By Andrea Tornielli
“All that is mine is yours” (Lk 15:31), says the father to his eldest son. He is referring not only to material goods but to the sharing of his love and compassion. This is the greatest legacy and wealth of a Christian. Because, instead of measuring ourselves or ranking ourselves according to a moral, social, ethnic or religious status, we know that there is another status that no one can erase or annihilate since it is pure gift: it’s the status of children who are loved, awaited and celebrated by the Father”.
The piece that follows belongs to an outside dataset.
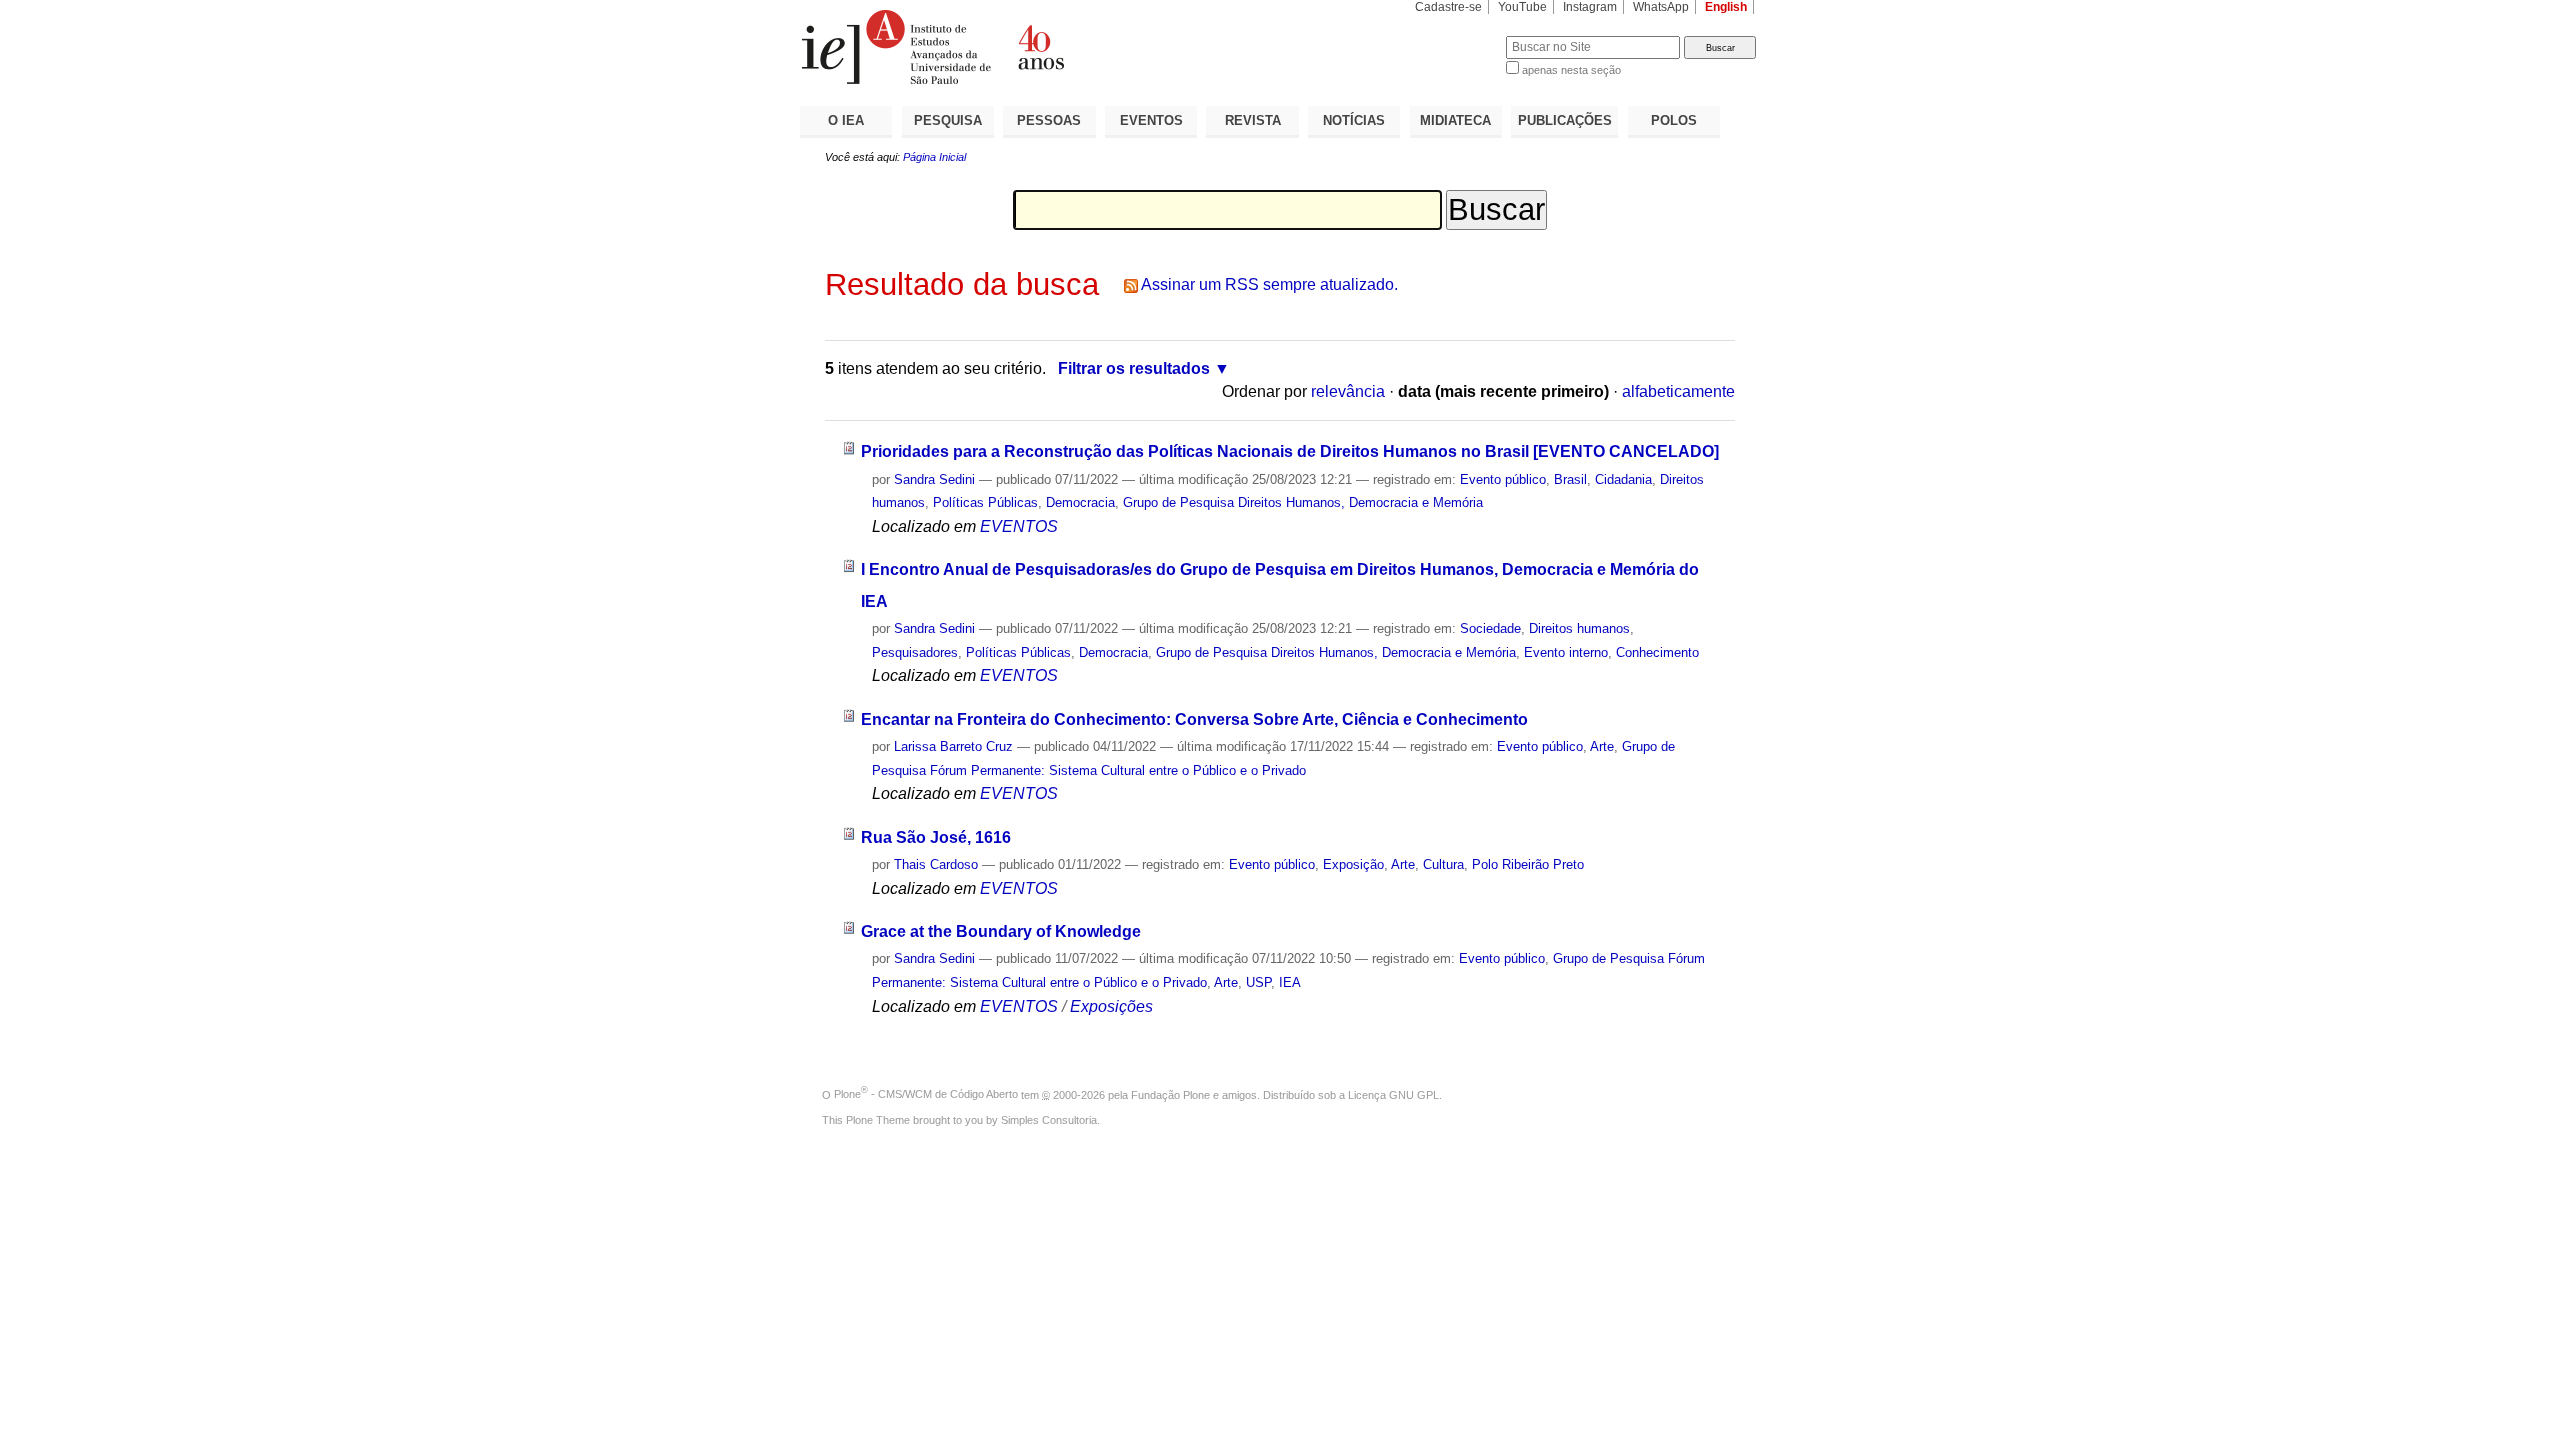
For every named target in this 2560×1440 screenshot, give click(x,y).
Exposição (1353, 864)
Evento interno (1566, 652)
This is one of the reflections that Pope Francis offered today in Rabat during the homily following the proclamation of the Gospel when he spoke of the parable of the merciful Father, better known as that of the prodigal Son. It’s an uncomfortable parable for us today, just as it was for the men and women of past centuries. A parable that is difficult to understand and even more difficult to accept. Why is the Father anxiously awaiting the youngest son who had squandered and wasted half of the paternal riches he had obtained in advance of his inheritance? Why does the Father, with open arms, welcome that foul-smelling son who had reduced himself to tending to the pigs after conducting a dissolute life? Why does he organize a great feast to celebrate his return? Why does he almost stop him from speaking, from acknowledging his sins, from humiliating himself by listing them? Why doesn't he put him in quarantine, order him to do just penance, impose on him a period of re-education as we would have done?
The answer to these questions is within the heart of the message of divine mercy, which is free and superabundant. For God no one is pure or impure, but all are helped to rise if only they allow themselves to be embraced. A God who is not afraid to enter the darkness of sin, who seeks every opportunity to forgive. The divine characteristic of that mercy is far from our pettiness and from our calculations.
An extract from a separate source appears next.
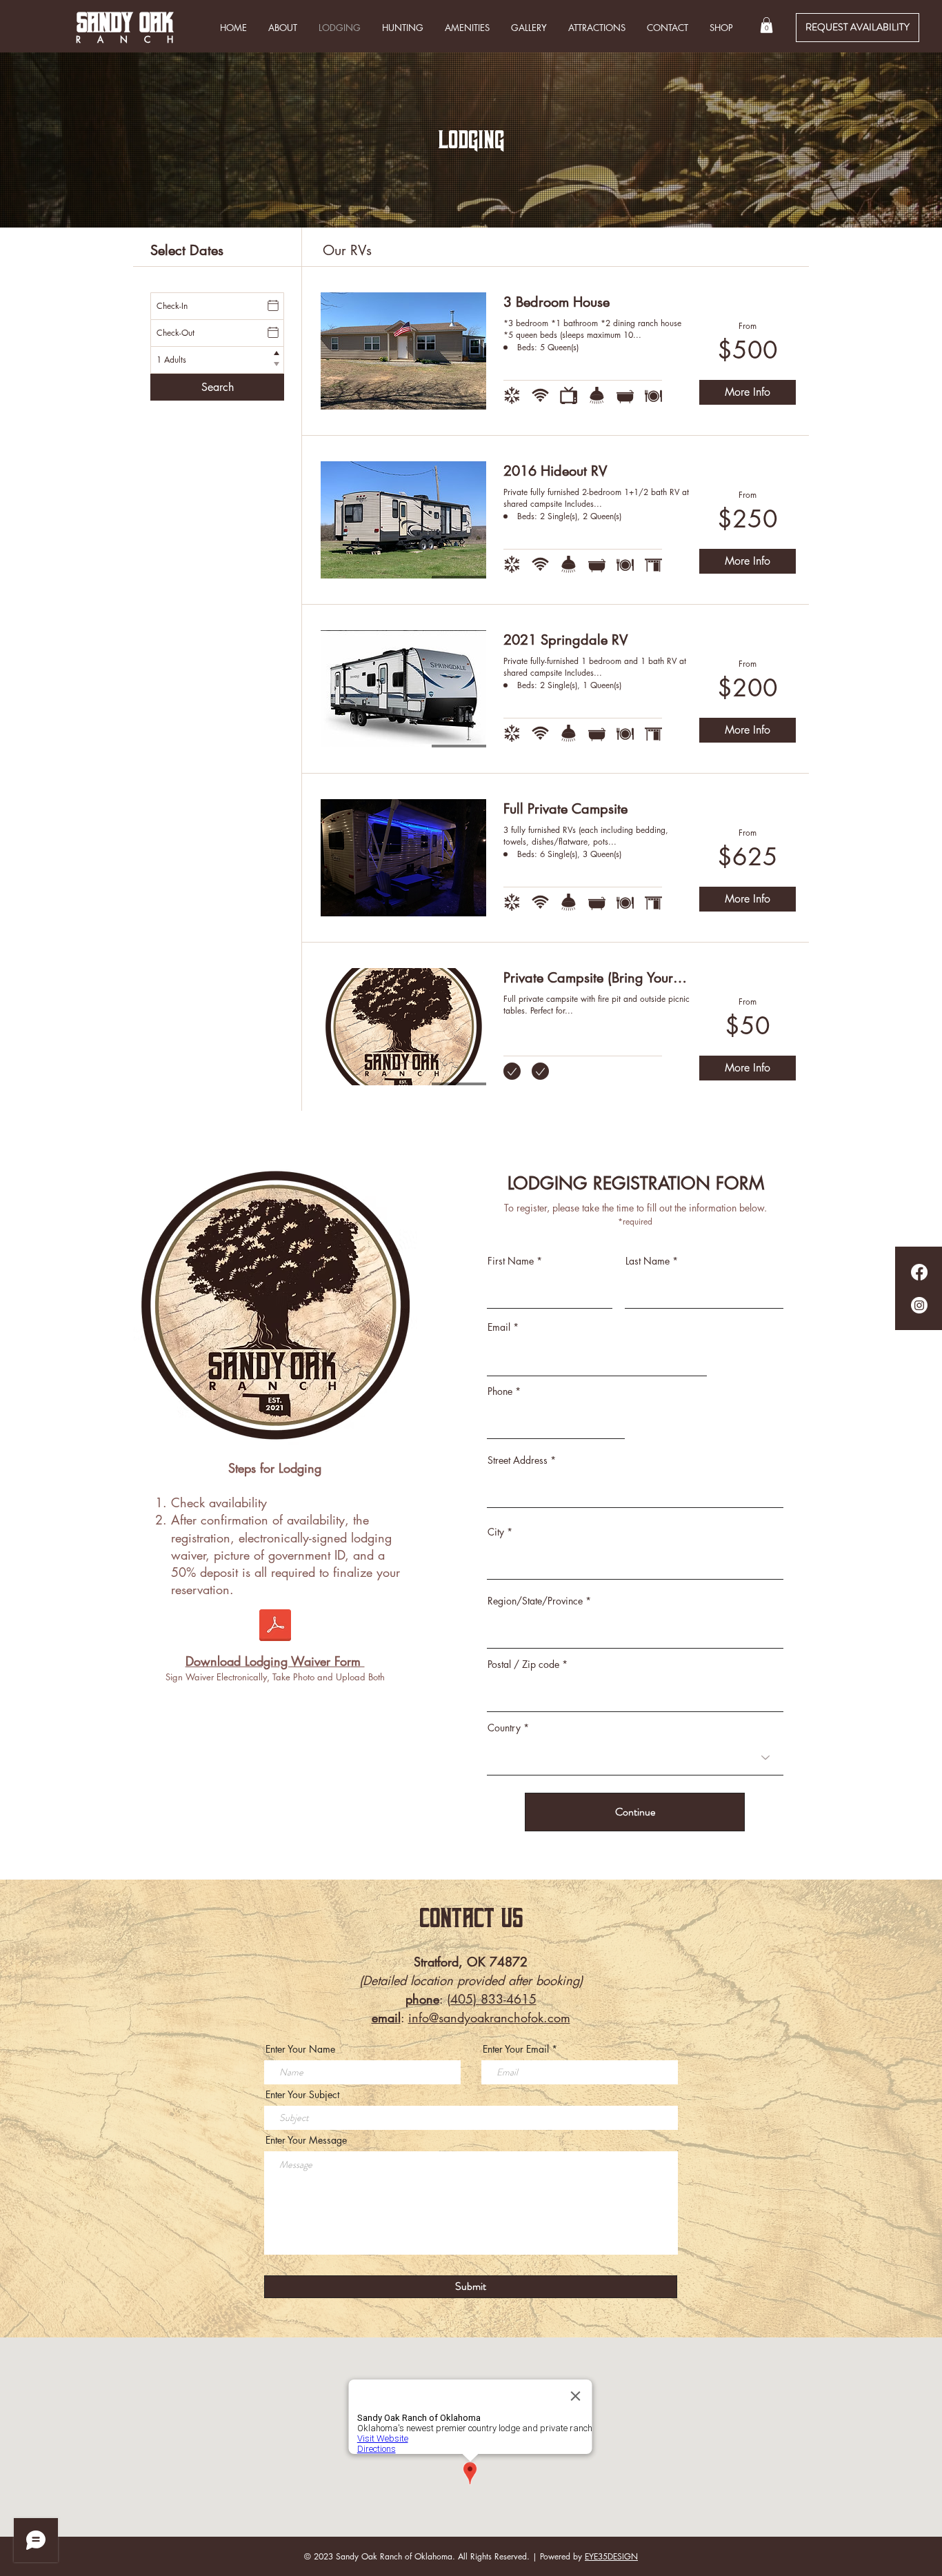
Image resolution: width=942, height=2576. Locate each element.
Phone (500, 1391)
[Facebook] (919, 1272)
Let's confess: we can all see ourselves in the attitude of the eldest son who reacts badly to this gratuitous and overflowing love of the Father for the other son. That younger brother who knew the abyss of sin and came back home, not with the hope of being readmitted to his father's table, but of being with the servants of the house. And instead he was embraced, he went back - undeservedly according to human calculations – to be welcomed as a son, the recipient of a love that had never been interrupted and from which he, and only he, had wanted to recede.
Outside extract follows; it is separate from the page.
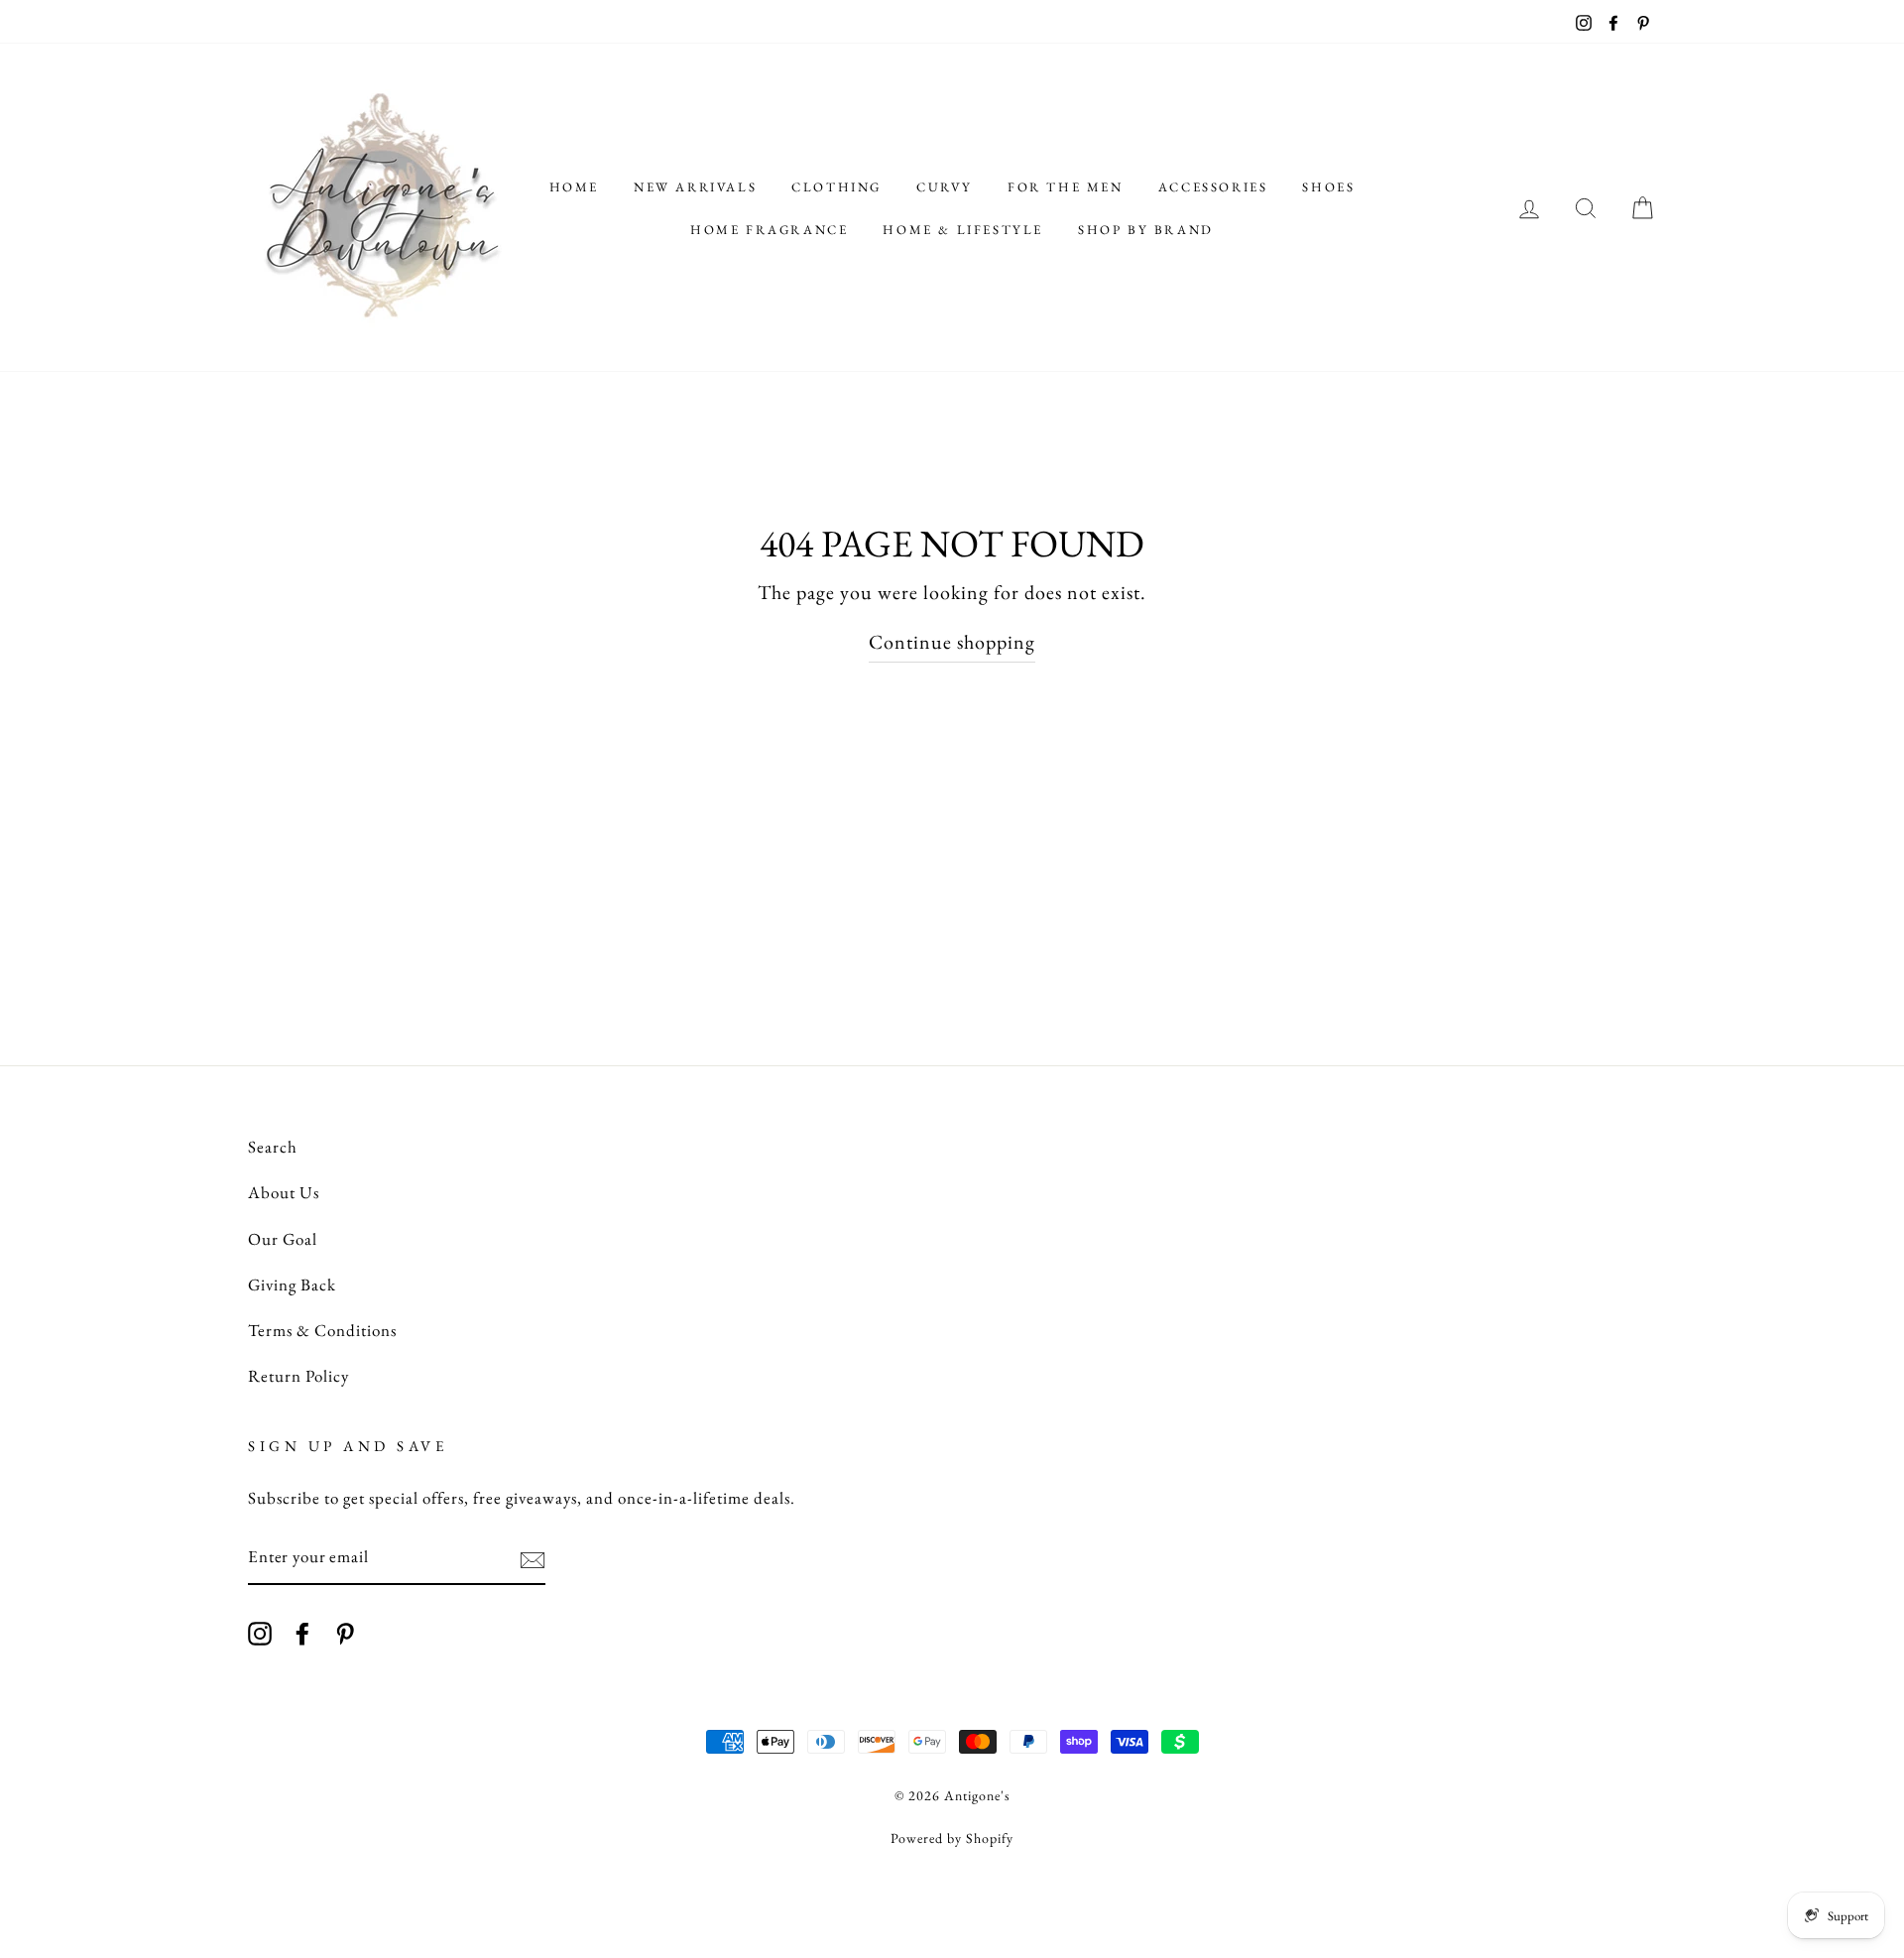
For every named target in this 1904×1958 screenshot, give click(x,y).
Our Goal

In this parable, which is so difficult to accept for so many of us “elder sons and daughters” that consider ourselves superior and “in the right”, so different from “impure” sinners, there is a great teaching. The eldest son is called to participate in the feast for his ‘found again’ brother and he is called, above all, to acknowledge that his greatest inheritance and wealth is in being part of – and trying to make his own - this infinite mercy.